Ecological theory has been used to describe the mechanisms that shape community assembly. It is more typically applied to macroorganisms (e.g., fish species24) or a population of macroorganisms within a specific environment (e.g., shore communities25). This approach is increasingly being used in microbial ecology26,27,28 to determine underlying rules driving the assembly and dynamics of microbial communities, which is particularly challenging29. The gut microbiome is a complex and dynamic ecosystem subject to fluctuating abiotic and biotic conditions. Authors have noted that founder (priority) effects can play a key role in the community assembly and succession, i.e., the species that first colonise will alter the environment and determine the resulting community structure30,31. The colonisation of that first species may be random like a lottery30, or determined via resource availability and species traits32,33. Assembly processes are broadly described as either random (stochastic) or non-random (deterministic)29. Researchers have noted that four assembly processes can occur in microbial communities: neutral and stochastic processes (e.g., probabilistic events such as births, deaths, mutations and ecological drift34) or non-probable events driven from niche or deterministic forces (e.g., environmental conditions, species interactions, and traits). Neutral theory differs from niche-based theory in assuming that all species are equal in functional traits, demographic rates, and the environment does not select. A range of tools have been described to determine the underlying mechanisms of microbial community assembly. Many of these rely on ‘null models’. A null modelling approach considers randomising the original community structure and then, through a statistical framework, compares microbiome properties between the original and randomised communities to elucidate a particular ecological phenomenon. The randomised community is generated to mimic a community without the force of a specified assembly process35. Deviations from the null model can then be used to predict the processes occurring in the real community.
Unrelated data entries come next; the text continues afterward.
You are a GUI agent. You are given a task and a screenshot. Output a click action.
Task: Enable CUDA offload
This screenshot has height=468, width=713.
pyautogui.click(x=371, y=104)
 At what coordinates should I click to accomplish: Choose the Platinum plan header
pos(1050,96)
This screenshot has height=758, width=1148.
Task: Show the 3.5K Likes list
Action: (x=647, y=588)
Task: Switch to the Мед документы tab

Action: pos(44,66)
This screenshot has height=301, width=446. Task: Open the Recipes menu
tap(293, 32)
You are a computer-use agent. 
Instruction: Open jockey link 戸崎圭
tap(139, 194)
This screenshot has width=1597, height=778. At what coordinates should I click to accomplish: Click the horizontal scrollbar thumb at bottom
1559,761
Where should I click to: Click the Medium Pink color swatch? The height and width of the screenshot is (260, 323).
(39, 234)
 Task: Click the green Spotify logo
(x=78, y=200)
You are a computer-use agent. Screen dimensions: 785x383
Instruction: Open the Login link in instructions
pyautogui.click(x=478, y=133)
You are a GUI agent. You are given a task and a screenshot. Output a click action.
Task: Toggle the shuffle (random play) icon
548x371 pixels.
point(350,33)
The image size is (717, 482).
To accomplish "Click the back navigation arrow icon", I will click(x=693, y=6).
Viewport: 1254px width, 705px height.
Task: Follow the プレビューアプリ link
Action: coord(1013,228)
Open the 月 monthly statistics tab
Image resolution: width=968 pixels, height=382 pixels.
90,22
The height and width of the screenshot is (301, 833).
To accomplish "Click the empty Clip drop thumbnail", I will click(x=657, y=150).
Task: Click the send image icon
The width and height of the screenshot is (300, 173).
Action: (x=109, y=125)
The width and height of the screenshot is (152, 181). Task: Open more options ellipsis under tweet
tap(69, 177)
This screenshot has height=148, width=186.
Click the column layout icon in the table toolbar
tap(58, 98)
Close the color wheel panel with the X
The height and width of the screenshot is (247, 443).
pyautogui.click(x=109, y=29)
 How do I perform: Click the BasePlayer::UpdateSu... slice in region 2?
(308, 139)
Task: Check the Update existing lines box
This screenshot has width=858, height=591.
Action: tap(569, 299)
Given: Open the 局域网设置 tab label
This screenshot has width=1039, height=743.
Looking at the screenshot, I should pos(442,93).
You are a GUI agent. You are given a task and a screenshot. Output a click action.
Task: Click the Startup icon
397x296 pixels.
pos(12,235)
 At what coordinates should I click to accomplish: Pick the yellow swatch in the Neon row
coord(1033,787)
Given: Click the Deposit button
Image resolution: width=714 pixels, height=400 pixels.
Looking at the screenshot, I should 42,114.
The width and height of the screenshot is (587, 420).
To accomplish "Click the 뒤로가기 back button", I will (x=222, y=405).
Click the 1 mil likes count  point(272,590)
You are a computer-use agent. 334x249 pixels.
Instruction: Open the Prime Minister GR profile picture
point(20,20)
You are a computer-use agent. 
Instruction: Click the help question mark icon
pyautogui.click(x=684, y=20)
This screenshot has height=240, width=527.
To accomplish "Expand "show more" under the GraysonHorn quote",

Microbial community assembly mechanisms themselves remain relatively underexplored within fish gut studies. A recent review by Derome and Filteau (2020) summarises the work that has been published so far and offers a perspective on future directions36. Exploring these mechanisms may provide a realistic opportunity to manipulate the gut microbiome to improve commercial fish conditions, increase disease resilience, and mitigate stress under aquaculture conditions. Therefore, in the present study, the aims are to implement a suite of ‘null-modelling’ tools to understand the microbial ecological assembly mechanisms in the gut of Atlantic cod (G. morhua) in an experimental feeding trial over twelve weeks. Specifically, we aim to determine: (i) whether the microbial community was driven by stochastic, deterministic forces, niche, or neutral effects, (ii) the influence of specific ecological processes on microbial diversity, (iii) colonisation and community succession mechanisms and finally, (iv) the resilience of the gut microbial function to taxonomic perturbation. We hypothesised that the gut microbiome would demonstrate deterministic and niche-based assembly linked to host development, that this would outweigh environmental variables such as feed type, and that individuals with poorer growth (ASCO_LG) from a subset of fish that found the diet unpalatable, would demonstrate vulnerabilities to taxonomic perturbation. Our work has significant importance with respect to fish gut microbiome research. More broadly, this work is relevant to areas where manipulating the microbial community through novel feed additives and functional supplements is desired.

## Results

It was evident that there were strong temporal pressures on the hindgut microbial community of juvenile Atlantic cod (G. morhua), with a change in the microbial community composition over the 12-week trial. Dissimilarity in community composition was highly significant across time points (Beta-diversity Bray-Curtis dissimilarity matrix - p = 0.001). The OTUs that best correlated with the temporal community dissimilarities were Proteobacteria, Bacteroidetes and Firmicutes species. Proteobacteria spp. (OTU_3130 + OTU_307 - Photobacterium spp. and OTU_2746 - Vibrio sp.) which were associated with Week 0 to Week 8 (Fig. 1). While Bacteroidetes spp. (OTU_9 + OTU_3586 - Bacteroides spp. and OTU_41 + OTU_37 - Rikenella spp.) and Firmicutes spp. (OTU_1855 + OTU_174 + OTU_33 - Ruminococcaceae spp., OTU_2624 - Lachnoclostridium sp. and OTU_23 - Tyzzerella sp.) correlated with Week 12 samples (Fig. 1). The OTU subset that most explained the dissimilarity pattern included all these OTUs except OTU_37 – Rikenella sp. (R = 0.902). Notably, a temporal shift in OTUs was not observed in the ASCO_LG individuals.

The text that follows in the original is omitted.